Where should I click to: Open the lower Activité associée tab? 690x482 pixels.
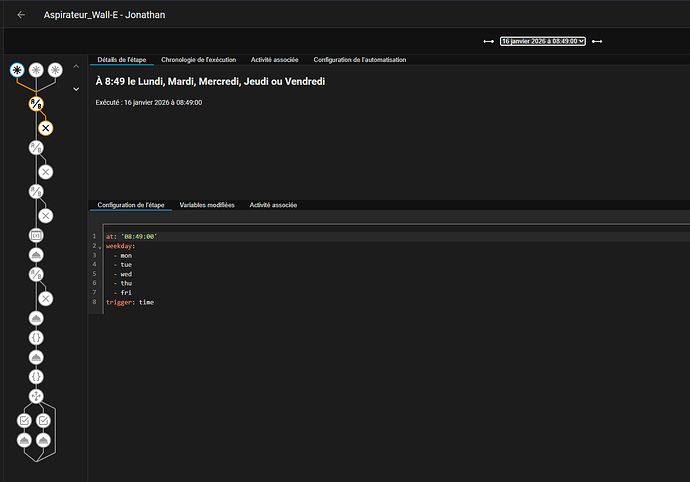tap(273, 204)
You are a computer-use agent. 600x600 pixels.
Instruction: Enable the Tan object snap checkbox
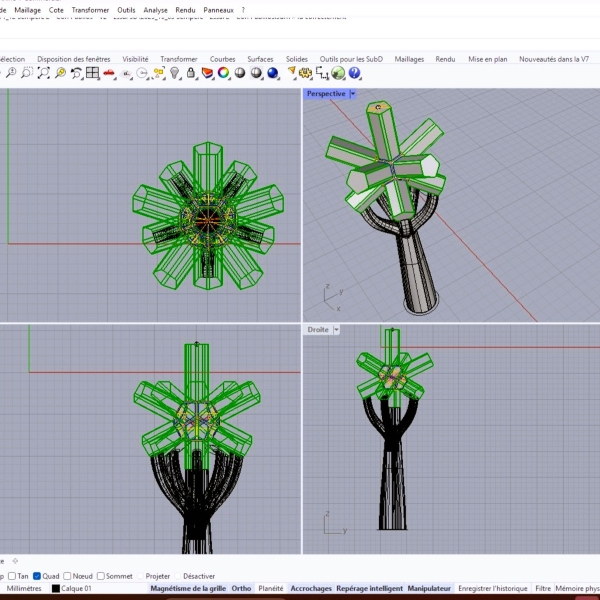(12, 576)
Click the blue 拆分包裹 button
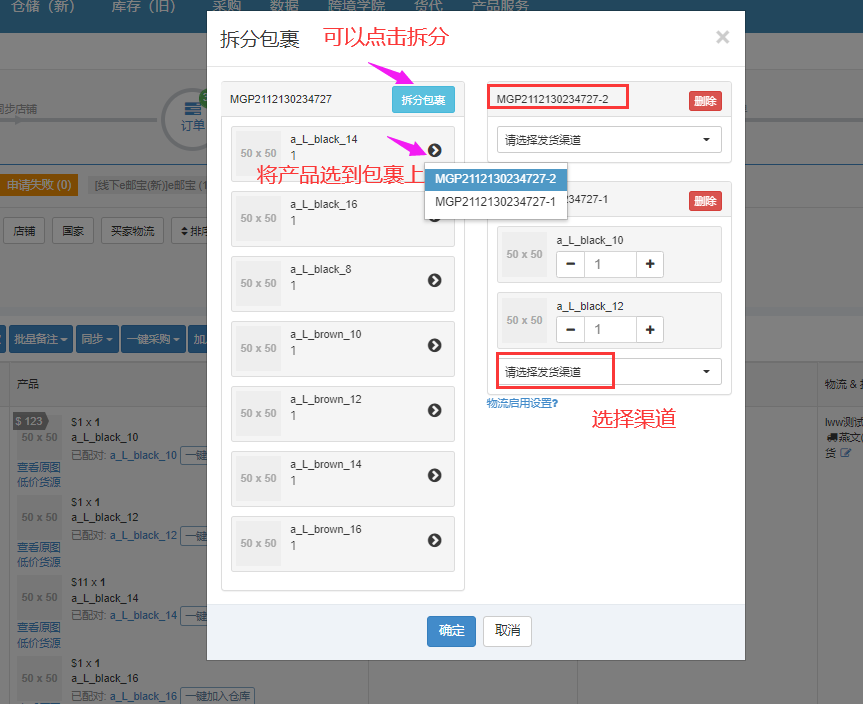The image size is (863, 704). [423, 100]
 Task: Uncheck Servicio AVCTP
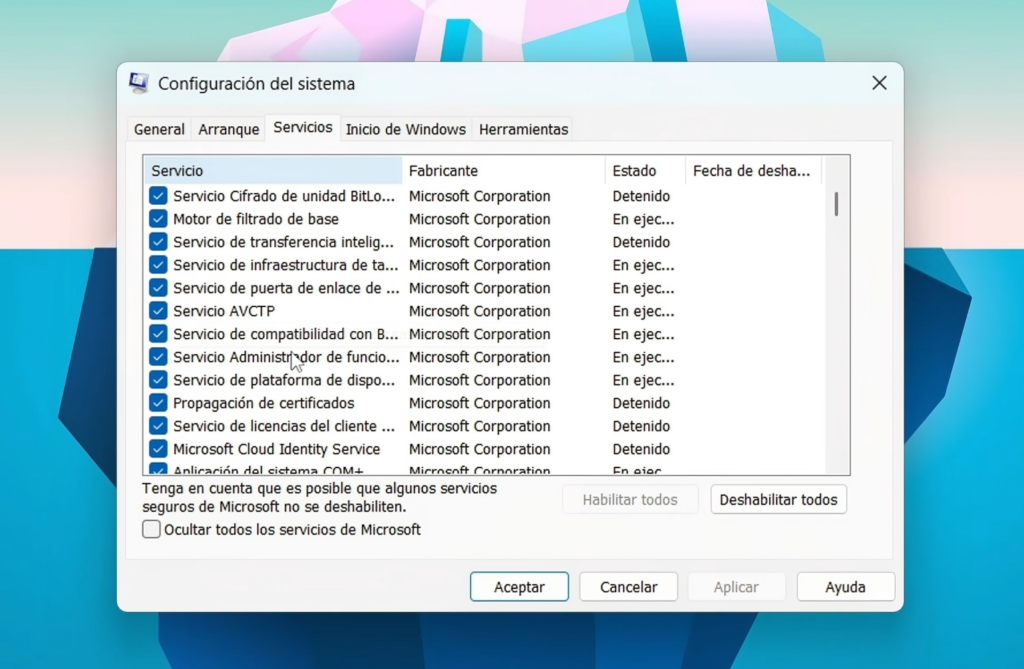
# # #
Task description:
Working from the line with "You are a computer-use agent. 600x600 pixels." to the last line of the material above, repeat each line exactly and leave out the pictures.

Answer area:
You are a computer-use agent. 600x600 pixels.
Instruction: Enable the Tan object snap checkbox
(12, 576)
Click the blue 拆分包裹 button
The image size is (863, 704). [423, 100]
 Task: Uncheck Servicio AVCTP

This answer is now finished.